● Records from a collection:
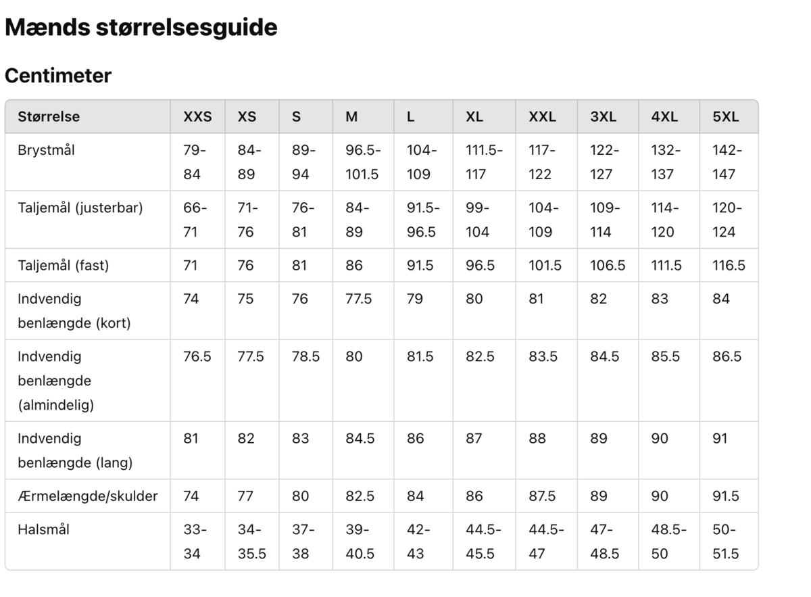This screenshot has width=811, height=597.
Task: Click the 96.5-101.5 chest measurement cell
Action: [363, 162]
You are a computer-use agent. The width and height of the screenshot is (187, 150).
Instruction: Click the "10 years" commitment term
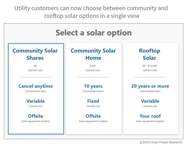coord(93,86)
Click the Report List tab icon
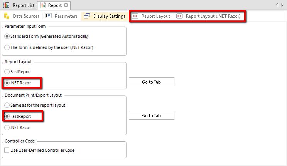This screenshot has height=166, width=287. tap(6, 5)
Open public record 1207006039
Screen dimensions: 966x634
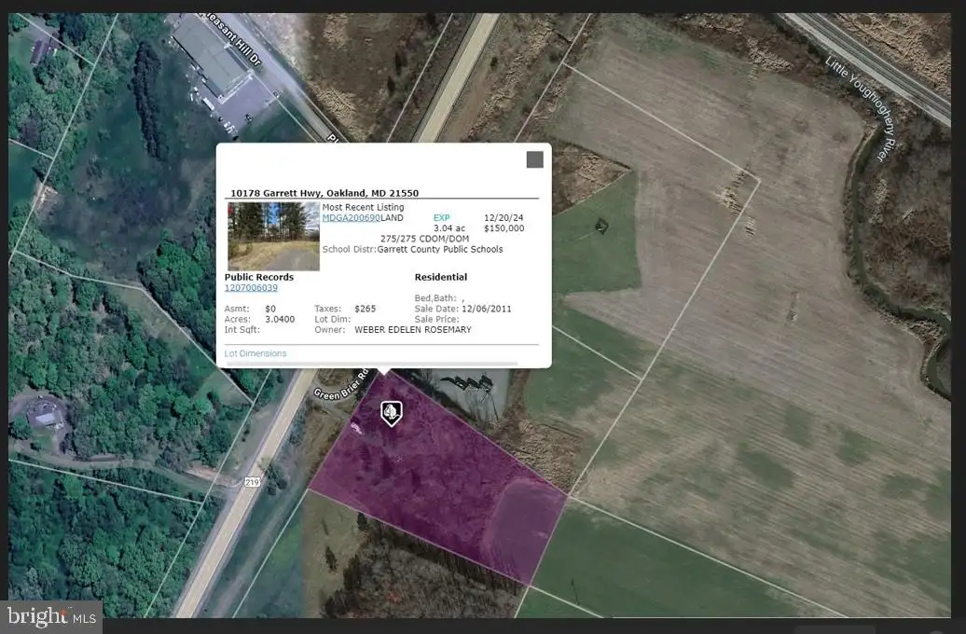(x=251, y=288)
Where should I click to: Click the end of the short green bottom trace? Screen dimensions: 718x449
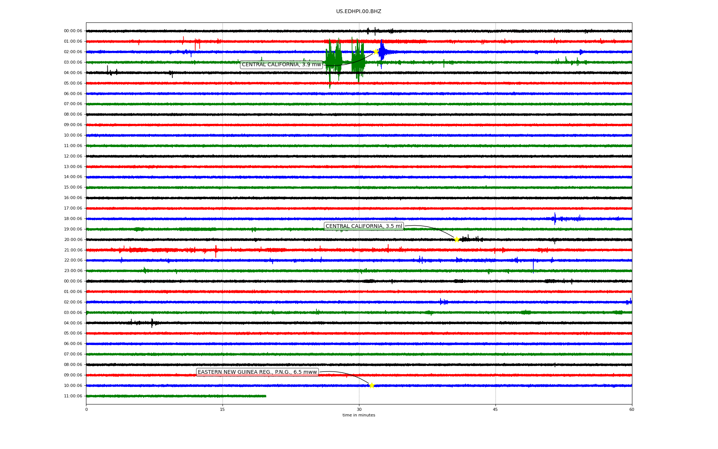[266, 396]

● WHAT TO WORK ON:
Reproduce each of the lines above word for word. Leave the pictures out of your answer.

● SOLUTION FOR THIS TASK:
This screenshot has width=811, height=597.
Task: Click the 96.5-101.5 chest measurement cell
Action: [363, 162]
You are a computer-use agent. The width and height of the screenshot is (187, 150).
Instruction: Click the "10 years" commitment term
coord(93,86)
Click the Report List tab icon
This screenshot has height=166, width=287. tap(6, 5)
Open public record 1207006039
Screen dimensions: 966x634
(x=251, y=288)
Where should I click to: Click the end of the short green bottom trace? Screen dimensions: 718x449
[266, 396]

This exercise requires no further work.